Carefully designed to fit in with the Sleekgeek Food List, Healthy Meal Template, and Portion Control Guide.
DETAILS
BEST FOR: Lunch or dinner
SERVES: 1 woman
INGREDIENTS:
- PROTEIN:
- 1 palm-sized, skinless, boneless chicken breast.
- VEGETABLES/FRUIT:
- Half a cup of red or black seedless grapes.
- A full cup of salad leaves.
- SMART CARBS
- Half a cup of hulled buckwheat
- HEALTHY FAT:
- 1/2 Tbsp olive oil or coconut oil for frying
- 5 pecan nuts or almonds, broken up
- HERBS, SPICES, AND EXTRAS:
- A sprig of fresh rosemary
- Half a lemon
UTENSILS:
- Cutting board
- Sharp knife
- Bowl
- Frying pan
- Small roasting pan
INSTRUCTIONS:
- Spray a small roasting pan or dish and layer the buckwheat on the bottom, pop it under the grill for a few minutes, rolling them around to roast evenly.
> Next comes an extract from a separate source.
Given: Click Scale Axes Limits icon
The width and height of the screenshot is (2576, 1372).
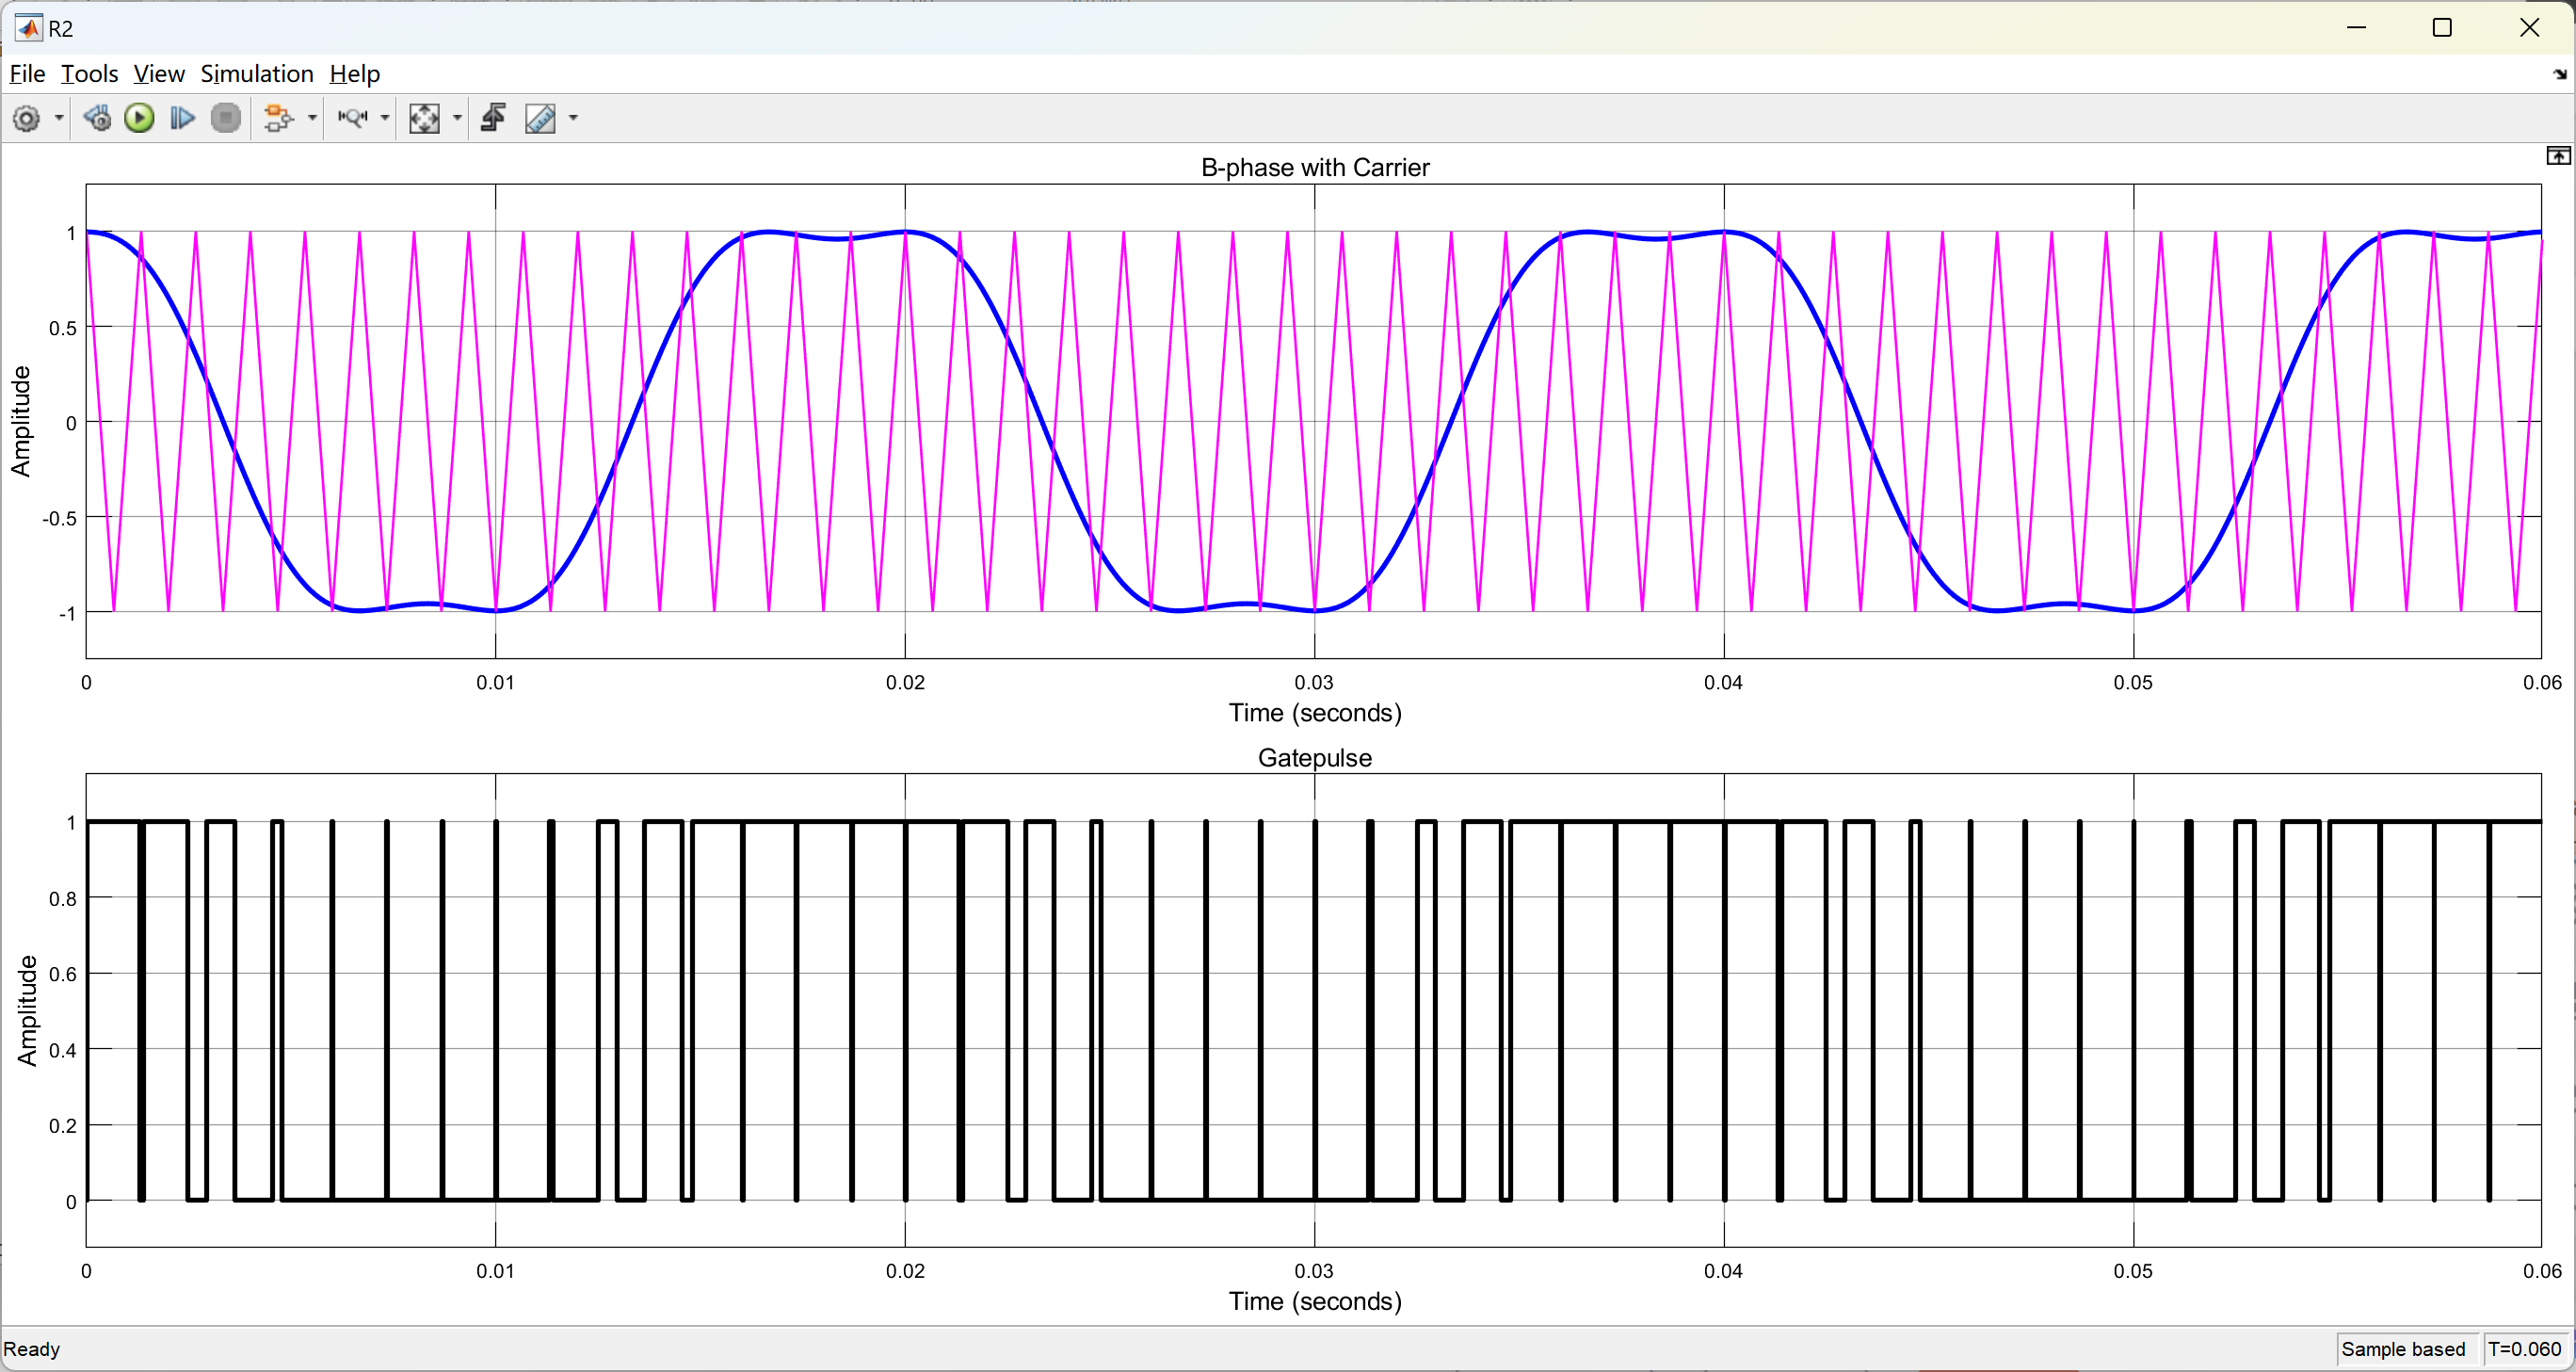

Remove from the oven and set aside to cool.
- Slice up your chicken breast evenly and squeeze some lemon juice over the flesh. Chop up some fresh rosemary and add it to the chicken and lemon. Season with salt and pepper.
- Heat the oil in the frying pan and quickly fry your chicken pieces until just cooked through, remove from heat and set aside to cool.
- Wash your grapes and halve them.
- Chop up the nuts into small sprinkle pieces.
- Arrange the salad leaves in the bowl or on the platter.
- Add the chicken strips and the grapes.
- Sprinkle over the nuts and the roasted buckwheat.
TO SERVE:
- Squeeze over some extra lemon and garnish with a sprig of rosemary.